Widespread social media use has significantly impacted how we understand harassment and hostile work environments. Social media websites have provided a new opportunity for self-expression, including negative expressions of harassment and discrimination.
Former hostile work environment cases that have been brought up include: setting up a Facebook group to shame a colleague; posting inappropriate photos of a colleague; and sending repeated, uninvited Facebook chats. One way to better protect a company from social media harassment claims is to implement a coherent social media policy.
A social media policy can do more than prevent harassment between colleagues. Find out what other useful things you can address with this Social Media Policy Checklist. Also, remind management that negative behavior is the same whether it took place online or offline. Deal with social media harassment the same way you deal with all other harassment.
In 2015, Benny Boyd Auto Group was found guilty of discriminating against a disabled employee and subjecting him to a hostile environment at work. Five years earlier, in December 2010, Randall Hurst was offered a position as General Manager of the Benny Boyd dealership in Lubbock, Texas.
In addition to an impressive salary, the company promised Hurst that he would receive a partnership role. As a partner, Hurst would have a stake in the store and receive additional compensation for good performance.
Randall Hurst’s Diagnosis
Nearly six months later, in May of 2011, Randall Hurst was diagnosed with multiple sclerosis (MS) and his medical condition was disclosed to upper management.
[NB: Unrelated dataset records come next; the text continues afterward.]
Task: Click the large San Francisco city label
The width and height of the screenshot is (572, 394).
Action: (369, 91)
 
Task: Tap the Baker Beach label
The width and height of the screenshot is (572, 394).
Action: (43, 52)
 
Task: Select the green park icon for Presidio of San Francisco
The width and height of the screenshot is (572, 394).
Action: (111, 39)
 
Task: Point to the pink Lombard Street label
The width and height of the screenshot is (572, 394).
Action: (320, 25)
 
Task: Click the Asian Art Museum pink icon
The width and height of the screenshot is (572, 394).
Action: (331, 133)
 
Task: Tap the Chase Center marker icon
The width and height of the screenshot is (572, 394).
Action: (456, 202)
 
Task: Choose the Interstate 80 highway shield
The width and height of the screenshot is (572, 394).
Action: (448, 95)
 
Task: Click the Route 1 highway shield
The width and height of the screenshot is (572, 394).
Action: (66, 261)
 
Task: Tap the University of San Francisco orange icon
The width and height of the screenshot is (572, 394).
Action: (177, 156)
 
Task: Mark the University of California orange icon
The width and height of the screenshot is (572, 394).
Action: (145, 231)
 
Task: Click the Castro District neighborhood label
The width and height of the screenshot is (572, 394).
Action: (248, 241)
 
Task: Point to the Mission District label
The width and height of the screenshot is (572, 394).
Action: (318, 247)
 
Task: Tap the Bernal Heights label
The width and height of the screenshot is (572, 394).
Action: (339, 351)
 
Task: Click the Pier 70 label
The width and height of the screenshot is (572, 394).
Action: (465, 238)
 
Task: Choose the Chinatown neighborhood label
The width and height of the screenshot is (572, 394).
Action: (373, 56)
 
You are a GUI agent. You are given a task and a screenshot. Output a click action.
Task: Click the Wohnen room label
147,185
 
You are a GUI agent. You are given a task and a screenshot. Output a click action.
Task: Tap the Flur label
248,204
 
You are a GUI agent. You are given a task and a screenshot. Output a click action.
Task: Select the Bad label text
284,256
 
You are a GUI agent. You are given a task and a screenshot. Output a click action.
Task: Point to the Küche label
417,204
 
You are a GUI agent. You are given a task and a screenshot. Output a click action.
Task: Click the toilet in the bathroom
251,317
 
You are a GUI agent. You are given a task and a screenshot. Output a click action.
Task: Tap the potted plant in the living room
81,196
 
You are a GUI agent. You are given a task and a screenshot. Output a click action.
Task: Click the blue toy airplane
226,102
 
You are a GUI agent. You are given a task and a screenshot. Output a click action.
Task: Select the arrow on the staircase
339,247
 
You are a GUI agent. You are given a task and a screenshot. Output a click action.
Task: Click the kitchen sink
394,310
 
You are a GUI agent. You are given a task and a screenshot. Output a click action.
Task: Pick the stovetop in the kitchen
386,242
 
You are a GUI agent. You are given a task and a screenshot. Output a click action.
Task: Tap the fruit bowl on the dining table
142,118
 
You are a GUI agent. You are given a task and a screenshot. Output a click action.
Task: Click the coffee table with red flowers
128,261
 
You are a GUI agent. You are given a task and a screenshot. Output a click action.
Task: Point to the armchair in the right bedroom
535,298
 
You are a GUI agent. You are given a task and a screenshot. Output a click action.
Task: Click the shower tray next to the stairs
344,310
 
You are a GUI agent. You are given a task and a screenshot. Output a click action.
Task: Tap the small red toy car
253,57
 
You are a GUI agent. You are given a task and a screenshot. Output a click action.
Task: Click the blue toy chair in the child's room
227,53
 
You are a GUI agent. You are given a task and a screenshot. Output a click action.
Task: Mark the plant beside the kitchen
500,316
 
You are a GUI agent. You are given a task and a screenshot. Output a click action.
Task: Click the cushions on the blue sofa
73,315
Hurst carried on working with the disease for about a year, until March 2012, when he began asking about the promise to be a partner. He was met with hostile comments about his disability and threats about his future with the company. His supervisor allegedly asked:
Are you a cripple?
You’re on your last quarter, buddy, since you have MS.
Hurst held on until November 2012 when he resigned.
After the Resignation:
Hurst informed the U.S. Equal Employment Opportunity Commission (EEOC) of the harassment, denial of partnership, and constructive discharge. After investigating, the EEOC made a claim against Benny Boyd Auto Group for disability discrimination.
In February 2015, Hurst won the settlement.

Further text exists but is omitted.